━━━━━ DATASET EXCERPTS ━━━━━

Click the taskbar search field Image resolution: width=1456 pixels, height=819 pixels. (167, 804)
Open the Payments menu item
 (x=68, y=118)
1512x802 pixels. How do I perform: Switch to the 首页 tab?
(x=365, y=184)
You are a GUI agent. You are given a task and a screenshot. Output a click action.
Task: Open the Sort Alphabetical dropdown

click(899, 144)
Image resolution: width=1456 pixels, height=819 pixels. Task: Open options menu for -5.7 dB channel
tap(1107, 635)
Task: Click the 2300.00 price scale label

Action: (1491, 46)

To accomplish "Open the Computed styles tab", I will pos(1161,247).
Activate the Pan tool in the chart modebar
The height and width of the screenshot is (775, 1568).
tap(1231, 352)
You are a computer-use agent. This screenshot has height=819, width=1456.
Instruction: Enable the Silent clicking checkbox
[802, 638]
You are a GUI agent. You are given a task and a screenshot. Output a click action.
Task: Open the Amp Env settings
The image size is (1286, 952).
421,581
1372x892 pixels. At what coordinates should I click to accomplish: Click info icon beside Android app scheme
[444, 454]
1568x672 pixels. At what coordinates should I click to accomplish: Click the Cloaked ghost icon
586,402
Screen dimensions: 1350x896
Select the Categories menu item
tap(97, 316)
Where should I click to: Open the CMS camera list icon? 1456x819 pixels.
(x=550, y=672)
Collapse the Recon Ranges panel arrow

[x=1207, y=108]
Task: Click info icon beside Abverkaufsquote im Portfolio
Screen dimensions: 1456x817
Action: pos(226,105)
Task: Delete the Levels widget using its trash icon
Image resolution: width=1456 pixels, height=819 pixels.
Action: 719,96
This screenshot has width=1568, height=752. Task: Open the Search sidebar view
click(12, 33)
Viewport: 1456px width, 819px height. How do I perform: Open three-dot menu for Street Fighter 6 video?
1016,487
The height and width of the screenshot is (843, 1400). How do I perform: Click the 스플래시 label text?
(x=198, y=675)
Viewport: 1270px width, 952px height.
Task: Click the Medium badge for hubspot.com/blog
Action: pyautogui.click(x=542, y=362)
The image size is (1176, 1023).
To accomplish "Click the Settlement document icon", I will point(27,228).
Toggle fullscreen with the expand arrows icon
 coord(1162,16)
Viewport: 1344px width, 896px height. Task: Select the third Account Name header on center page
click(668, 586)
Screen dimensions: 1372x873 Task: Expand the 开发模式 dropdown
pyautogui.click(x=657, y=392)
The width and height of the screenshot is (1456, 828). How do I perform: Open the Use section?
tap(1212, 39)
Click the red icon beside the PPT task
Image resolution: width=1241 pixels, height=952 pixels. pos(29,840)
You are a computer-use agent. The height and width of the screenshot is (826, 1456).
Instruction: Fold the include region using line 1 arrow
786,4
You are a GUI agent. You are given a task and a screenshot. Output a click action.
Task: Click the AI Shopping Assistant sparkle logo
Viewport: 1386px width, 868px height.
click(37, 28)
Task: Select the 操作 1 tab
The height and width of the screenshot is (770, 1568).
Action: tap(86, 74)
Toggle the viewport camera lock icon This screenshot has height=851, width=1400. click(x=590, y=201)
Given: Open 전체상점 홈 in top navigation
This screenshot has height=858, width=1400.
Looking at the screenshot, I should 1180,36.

━━━━━

* _REQUIREMENT_:
Print all of the lines above so that each one matches its original exactly.

* _RESPONSE BELOW_:
Click the taskbar search field Image resolution: width=1456 pixels, height=819 pixels. (167, 804)
Open the Payments menu item
 (x=68, y=118)
1512x802 pixels. How do I perform: Switch to the 首页 tab?
(x=365, y=184)
You are a GUI agent. You are given a task and a screenshot. Output a click action.
Task: Open the Sort Alphabetical dropdown

click(899, 144)
Image resolution: width=1456 pixels, height=819 pixels. Task: Open options menu for -5.7 dB channel
tap(1107, 635)
Task: Click the 2300.00 price scale label

Action: (1491, 46)

To accomplish "Open the Computed styles tab", I will pos(1161,247).
Activate the Pan tool in the chart modebar
The height and width of the screenshot is (775, 1568).
tap(1231, 352)
You are a computer-use agent. This screenshot has height=819, width=1456.
Instruction: Enable the Silent clicking checkbox
[802, 638]
You are a GUI agent. You are given a task and a screenshot. Output a click action.
Task: Open the Amp Env settings
The image size is (1286, 952).
421,581
1372x892 pixels. At what coordinates should I click to accomplish: Click info icon beside Android app scheme
[444, 454]
1568x672 pixels. At what coordinates should I click to accomplish: Click the Cloaked ghost icon
586,402
Screen dimensions: 1350x896
Select the Categories menu item
tap(97, 316)
Where should I click to: Open the CMS camera list icon? 1456x819 pixels.
(x=550, y=672)
Collapse the Recon Ranges panel arrow

[x=1207, y=108]
Task: Click info icon beside Abverkaufsquote im Portfolio
Screen dimensions: 1456x817
Action: pos(226,105)
Task: Delete the Levels widget using its trash icon
Image resolution: width=1456 pixels, height=819 pixels.
Action: 719,96
This screenshot has width=1568, height=752. Task: Open the Search sidebar view
click(12, 33)
Viewport: 1456px width, 819px height. How do I perform: Open three-dot menu for Street Fighter 6 video?
1016,487
The height and width of the screenshot is (843, 1400). How do I perform: Click the 스플래시 label text?
(x=198, y=675)
Viewport: 1270px width, 952px height.
Task: Click the Medium badge for hubspot.com/blog
Action: pyautogui.click(x=542, y=362)
The image size is (1176, 1023).
To accomplish "Click the Settlement document icon", I will point(27,228).
Toggle fullscreen with the expand arrows icon
 coord(1162,16)
Viewport: 1344px width, 896px height. Task: Select the third Account Name header on center page
click(668, 586)
Screen dimensions: 1372x873 Task: Expand the 开发模式 dropdown
pyautogui.click(x=657, y=392)
The width and height of the screenshot is (1456, 828). How do I perform: Open the Use section?
tap(1212, 39)
Click the red icon beside the PPT task
Image resolution: width=1241 pixels, height=952 pixels. pos(29,840)
You are a computer-use agent. The height and width of the screenshot is (826, 1456).
Instruction: Fold the include region using line 1 arrow
786,4
You are a GUI agent. You are given a task and a screenshot. Output a click action.
Task: Click the AI Shopping Assistant sparkle logo
Viewport: 1386px width, 868px height.
click(37, 28)
Task: Select the 操作 1 tab
The height and width of the screenshot is (770, 1568).
Action: tap(86, 74)
Toggle the viewport camera lock icon This screenshot has height=851, width=1400. click(x=590, y=201)
Given: Open 전체상점 홈 in top navigation
This screenshot has height=858, width=1400.
Looking at the screenshot, I should 1180,36.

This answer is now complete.